Some how [Fe/H] is breaking gfortran's read routines and i guess we are getting a memory corruption and then start reading a different file in?

Maybe [Fe is being read as a ANSI escape code perhaps? Then /h] means something?

https://en.wikipedia.org/wiki/ANSI_escape_code#Fe_Escape_sequences

Here is a minimal breaking test case file:

#Teff logg [Fe/H] bessell_u Bessell_B Bessell_V Bessell_R Bessell_I
2500 -4 -0.25 -8.003592 -8.111115 -6.819048 -4.321354 -1.940325
2500 -3 -0.25 -8.003592 -8.111115 -6.819048 -4.321354 -1.940325
2500 -2 -0.25 -8.003592 -8.111115 -6.819048 -4.321354 -1.940325
2500 -1.5 -0.25 -8.003592 -8.111115 -6.819048 -4.321354 -1.940325
2500 -1 -0.25 -8.003592 -8.111115 -6.819048 -4.321354 -1.940325
2500 -0.5 -0.25 -8.003592 -8.111115 -6.819048 -4.321354 -1.940325
2500 0 -0.25 -8.003592 -8.111115 -6.819048 -4.321354 -1.940325
2500 0.5 -0.25 -6.360487 -6.760914 -6.465778 -3.81477 -1.366576
2500 1 -0.25 -5.950181 -6.418117 -6.413375 -3.694483 -1.235039
2500 1.5 -0.25 -5.700899 -6.176356 -6.30592 -3.569254 -1.111708
2500 2 -0.25 -5.710777 -6.036413 -5.909205 -3.319799 -0.89653
2500 2.5 -0.25 -5.961649 -6.053194 -5.548792 -3.125635 -0.743097
2500 3 -0.25 -6.358657 -6.20274 -5.434846 -3.061187 -0.692906
2500 3.5 -0.25 -6.358657 -6.20274 -5.434846 -3.061187 -0.692906
2500 4 -0.25 -7.614005 -6.817242 -5.369132 -2.995211 -0.689922
2500 4.5 -0.25 -8.517534 -7.308242 -5.518233 -3.064574 -0.732102
2500 5 -0.25 -9.393778 -7.735753 -5.65708 -3.023487 -0.604437
2500 5.5 -0.25 -10.162364 -7.838414 -5.498994 -2.775208 -0.276668
2500 6 -0.25 -10.162364 -7.838414 -5.498994 -2.775208 -0.276668
fxt44 commented 2 years ago

what is the read that parses and stores the #Teff line?
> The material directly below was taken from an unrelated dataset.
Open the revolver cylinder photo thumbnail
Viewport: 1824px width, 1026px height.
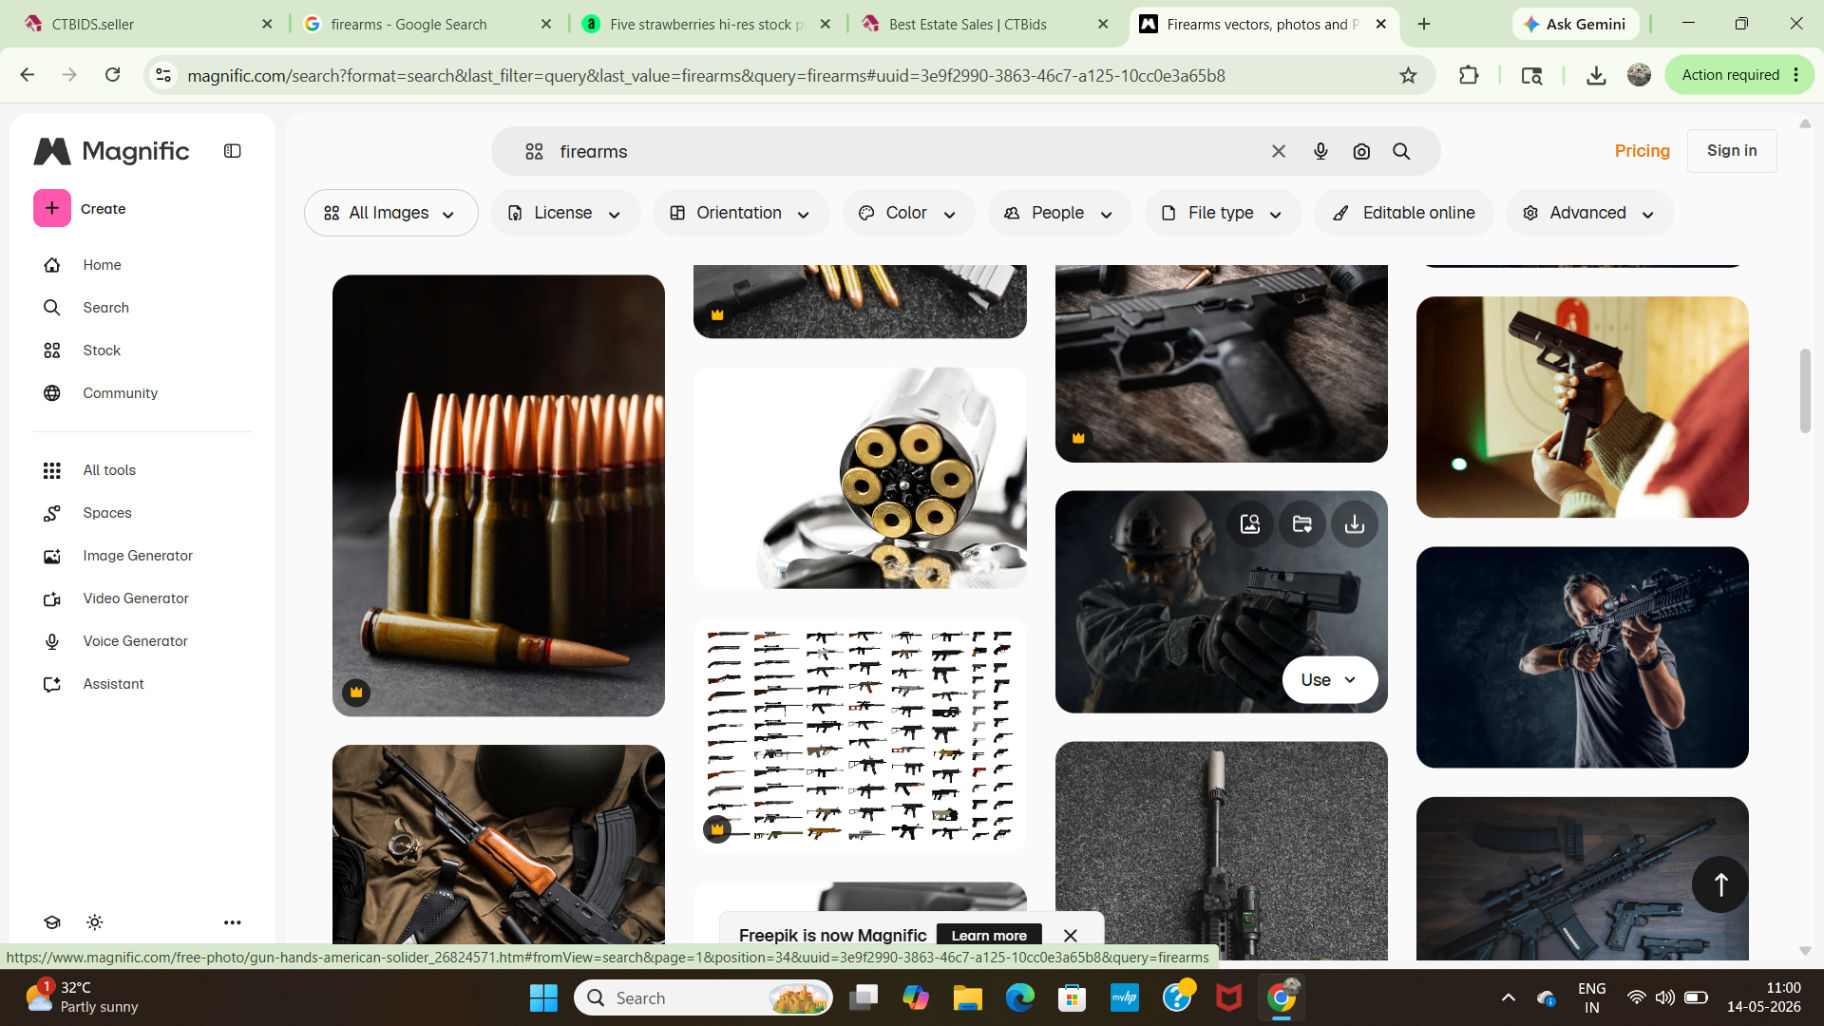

rjfarmer commented 2 years ago
character(len=*),dimension(:),pointer,intent(inout) :: col_names
character(len=strlen) :: tmp

read(IO_UBV,fmt=*,iostat=ios) tmp,tmp,tmp,col_names(1:n_colors)

We don't even care what someone calls metallicity we only check for three strings at the start of the line.

fxt44 commented 2 years ago

for debugging maybe try

character(len=strlen) :: tmp,tmp2,tmp3 read(IO_UBV,fmt=*,iostat=ios) tmp,tmp2,tmp3,col_names(1:n_colors)

and a formatted character read

read(IO_UBV,fmt='(a)',iostat=ios) tmp,tmp,tmp,col_names(1:n_colors)

rjfarmer commented 2 years ago

Switching to multiple tmps doesn't help while using a formatted read does at least keeps us reading the same file but we end up reading entire rows into each variable instead of just the column.

Doing something like a fmt='(8(a10))' and configuring the header to have the right string lengths does work (at the expense that now everything must be the same width).

So it seems its unformatted reads of [Fe/H] is causing gfortran to read a different file.

For now we can try can catch the square brackets usage and warn people not to do that.

fxt44 commented 2 years ago

fmt='(a)' should mean read each string, with spaces as the delimiter, however long the string is declared. this gets away from a fixed format read. i'm also going to test this issue offline with ifort and gfortran.

a more formal way is to read the entire string and parse it oneself. slightly more overhead but this approach allows all kinds of errant entries to be caught before processing further (e.g., non printing control characters).

rjfarmer commented 2 years ago

Gfortran bug report https://gcc.gnu.org/bugzilla/show_bug.cgi?id=104939

It seems like the / is breaking the read statement

rjfarmer commented 2 years ago

Not a bug. Turns out / in unformatted reads tells Fortran to stop reading. Because no one would ever want to put a / in a string.

We'll need to turn this into a formatted read and either build the format string or manually split it.

fxt44 commented 2 years ago

i didn't know that! but then i don't do unformatted reads of character strings. i always use fmt='(a)' or format (a).